Our job was to knit those perspectives together and make sure Aboriginal voices sat on equal footing with institutional expertise.

Building blocks for change

The shared framework laid out the building blocks:

  • Aboriginal Health Workers and Elders embedded in prisons

  • Trauma-informed, culturally safe programs across units

  • Peer mentors recognised and supported

  • Corrections staff trained in cultural safety

  • Stronger links with Aboriginal community organisations

What change looks like

Participants mapped how these inputs could lead to change:

  • Short term: More trust, greater engagement in programs, fewer incidents

  • Medium term: Calmer units, stronger cultural identity, fewer self-harm incidents

  • Long term: Better reintegration, reduced reoffending, safer prisons

The framework rested on a few key assumptions: that group dynamics shape behaviour more than individual choice, that positive practices can spread just as quickly as negative ones, that Aboriginal Community Control restores identity and belonging, and that remand and sentenced populations need connected but tailored approaches.
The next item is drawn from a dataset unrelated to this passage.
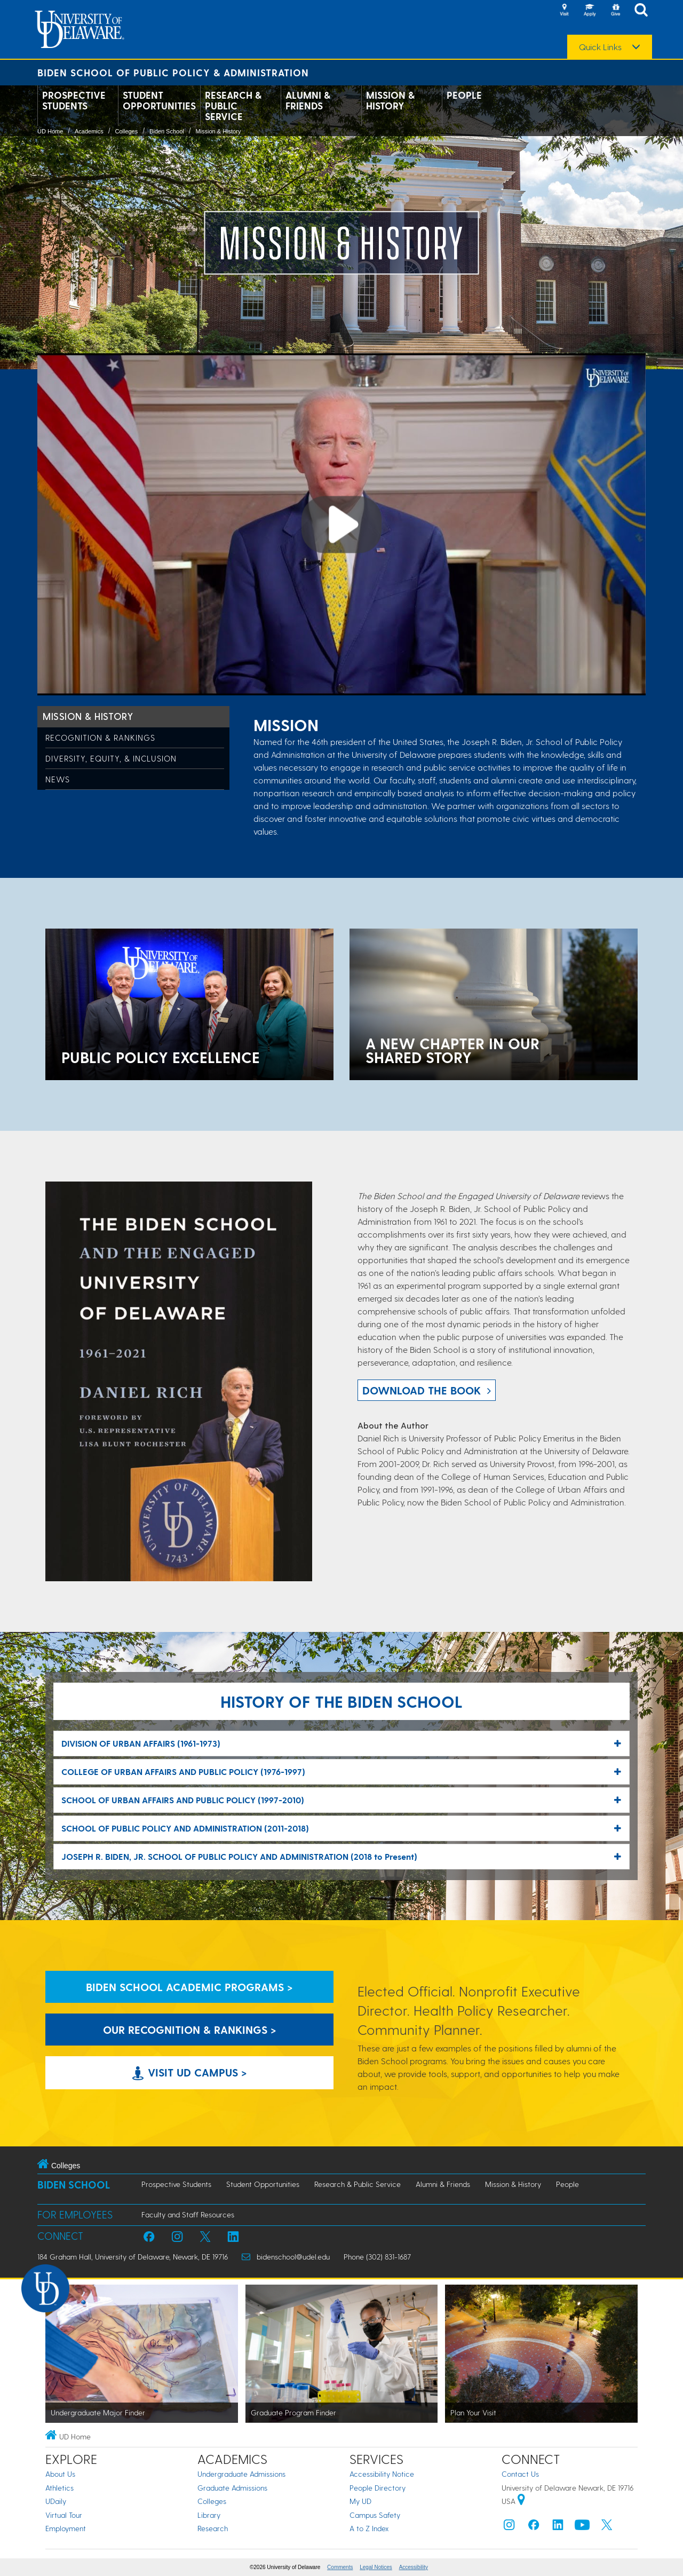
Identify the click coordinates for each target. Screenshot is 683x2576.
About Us (60, 2473)
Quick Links (600, 47)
The roadmap turned into something practical: a platform ACCOs could use in advocacy and corrections staff could use to talk across institutions.

Holding the space

Karabena’s role was to make the conditions for this work possible. We centred cultural authority, designed spaces where people could listen across divides, and ensured ACCOs had feedback loops to keep the work community-led. Lived experience was treated as evidence, not anecdote. Structured reflection tested whether cultural programs could genuinely shift norms and whether staff training could lower resistance.

We also developed frameworks and indicators communities could pick up, argue over, reshape, and make their own. The theory of change was written up for VACCHO, ready to be used by ACCOs in advocacy, and to be taken up by corrections and justice health staff as a reference point for multi-institutional conversations. What started as workshops turned into a tool for ongoing engagement and reform.

From compliance to genuine reform

Co-designing a custodial health framework showed that reform doesn’t have to come only from policy directives. It can be built from lived experience, cultural authority, and staff knowledge. What came out of the process was a platform Aboriginal organisations could own and corrections staff could use to push reform beyond compliance.